También existe eso de aprovechar el verano para avanzar en la escritura, programar unidades didácticas para profesores cuando te dan asignaturas que nunca has impartido, leer, escuchar música, visitar a gente, pasear, ver por fin museos, levantarte sin hora, disfrutar un buen desayuno, no hacer nada…eso es vacación también, ¡chavales!
¿Qué pasó con la pandemia?
Ah, la pandemia… ¿Recuerdas? Cuando el turismo se paralizó y los hoteleros lloraban como plañideras en prime time.
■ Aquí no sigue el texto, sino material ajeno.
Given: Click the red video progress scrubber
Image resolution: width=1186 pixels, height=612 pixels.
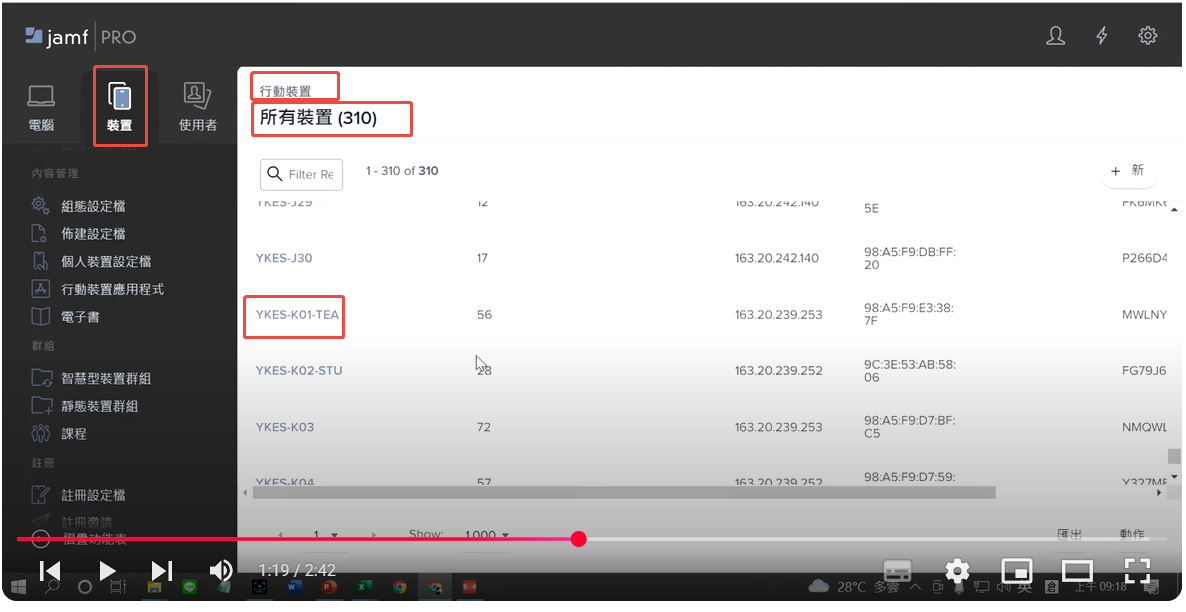Looking at the screenshot, I should [x=578, y=539].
Que si el país se hunde, que si esto es una ruina, que si vamos a desaparecer. El Estado salió al rescate, como siempre: millones de euros en ayudas, ERTEs, subvenciones a fondo perdido. ¿Y luego qué? ¿Agradecieron algo? Ni un mísero vale de desayuno gratis para las familias arruinadas. Ni un gesto. Ni una rebaja. Al contrario: en cuanto pudieron, volvieron a la carga con precios inflados (hoy dormir en un hotel en España es en promedio un 22% más caro que antes de la pandemia), ofertas fantasma y aglomeraciones disfrazadas de “experiencias premium”.
Les faltó tiempo para recuperar lo perdido, a costa de nuestro bolsillo. Los vemos ahora frotándose las manos: 2023 fue un año de récord turístico y en 2024 han vuelto a superar marcas. Tarifas en máximos históricos, ocupaciones al 100% y una feroz competencia por ver quién exprime más al cliente. ¿Han pensado en quienes se quedaron sin nada durante la pandemia? Para nada. Siguen con la misma máquina de hacer dinero de siempre, encantados de haberse conocido.
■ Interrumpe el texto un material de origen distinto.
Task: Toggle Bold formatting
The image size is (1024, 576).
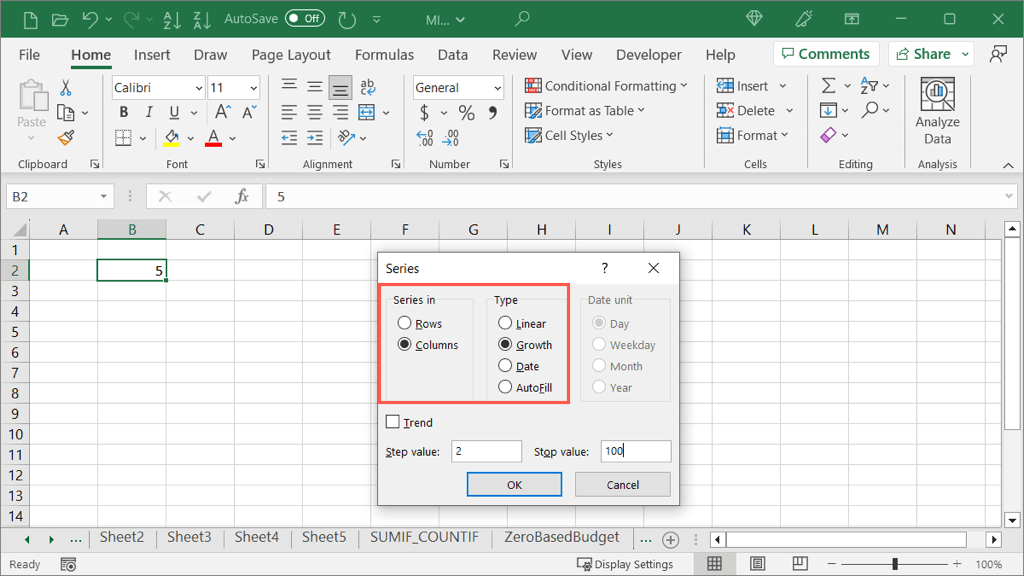Action: [124, 112]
Te sale más barato salir del país
Turistas abarrotan la playa de Benidorm, ejemplo del turismo masivo de verano.
La paradoja es sangrante: con lo que cuesta pasar una semana en Alicante, Málaga o Huelva en agosto, te puedes ir a Grecia, a Senegal o a Marruecos. Vuelos incluidos, buena comida y, encima, te tratan como a un ser humano. No es broma, es la pura realidad. Un análisis reciente mostró que una semana de vacaciones en destinos nacionales como Menorca o Mojácar (unos 2.700 € por pareja) cuesta prácticamente lo mismo que un paquete todo incluido a Punta Cana (alrededor de 2.883 €). ¡Así de disparatado está el panorama! Volar a 8.000 kilómetros sale igual de caro o más barato que quedarse disfrutando del Mediterráneo en casa.
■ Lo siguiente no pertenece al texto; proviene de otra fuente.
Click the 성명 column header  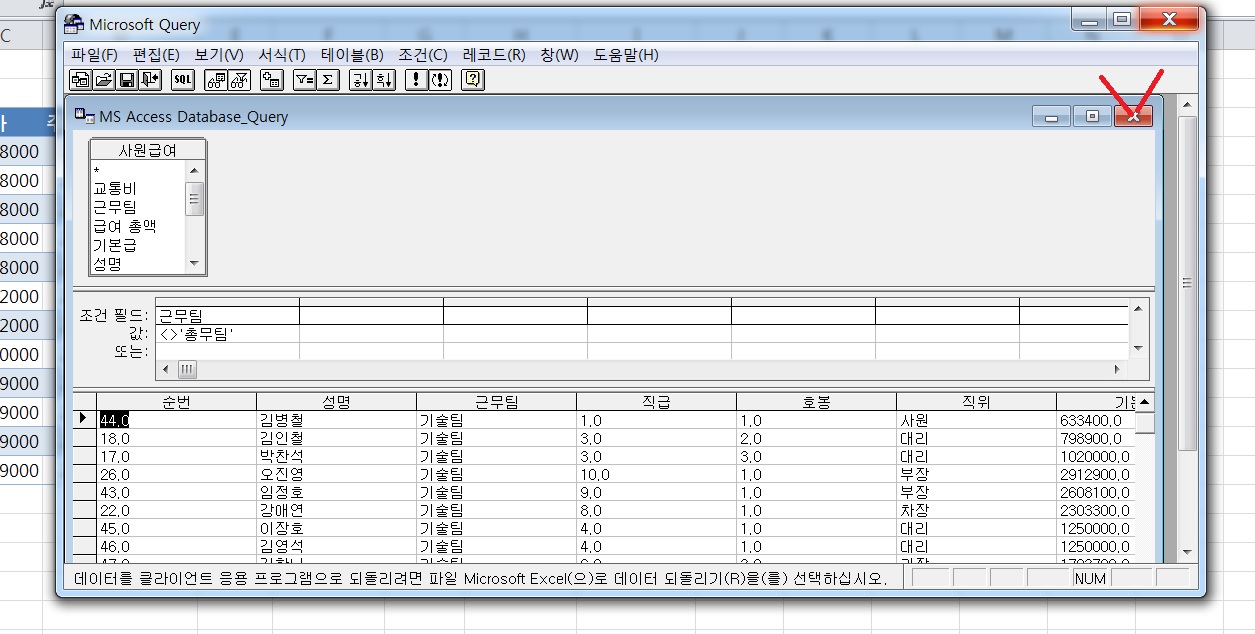[336, 402]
¿La razón? Porque en esos destinos extranjeros no han convertido el turismo en una máquina de exprimir al de casa mientras hacen la ola al de fuera. Aquí, sin embargo, eso es exactamente lo que ha pasado: los hoteleros, en cuanto han podido, han preferido llenar sus hoteles de turistas extranjeros dispuestos a pagar lo que sea, expulsando al turista local a base de sablazos. El resultado es que a muchos españoles les compensa más veranear fuera que en su propio país. Sale más a cuenta un vuelo internacional que una caravana interminable hacia la costa levantina. Triste, pero cierto.
No soy pobre, soy libre
No, no tengo “pobreza vacacional”. Tengo dignidad. Y libertad. Prefiero organizarme a mi manera: quizá irme cuatro días en octubre a algún lugar que de verdad me apetezca, que me llene, que no esté masificado por la histeria colectiva del calendario escolar. Prefiero eso a compartir mis contados días de descanso con el 80% del país sudando en caravana. Y ¿sabes qué? No necesito justificarlo. No tengo que dar explicaciones a nadie.
Cuando tienes problemas de los gordos, de esos que pesan de verdad —deudas, enfermedades, familia a cuestas—, montarte una verbena vacacional en agosto puede ser peor que quedarte en casa. Puede convertirse en una penitencia más que en un placer. Así que no me vengas con el insulto ese de la “pobreza vacacional”. Porque no soy pobre; soy consciente. Consciente de mis prioridades, de mis límites y de las trampas que hay ahí fuera. Y, por supuesto, no me dejo engañar.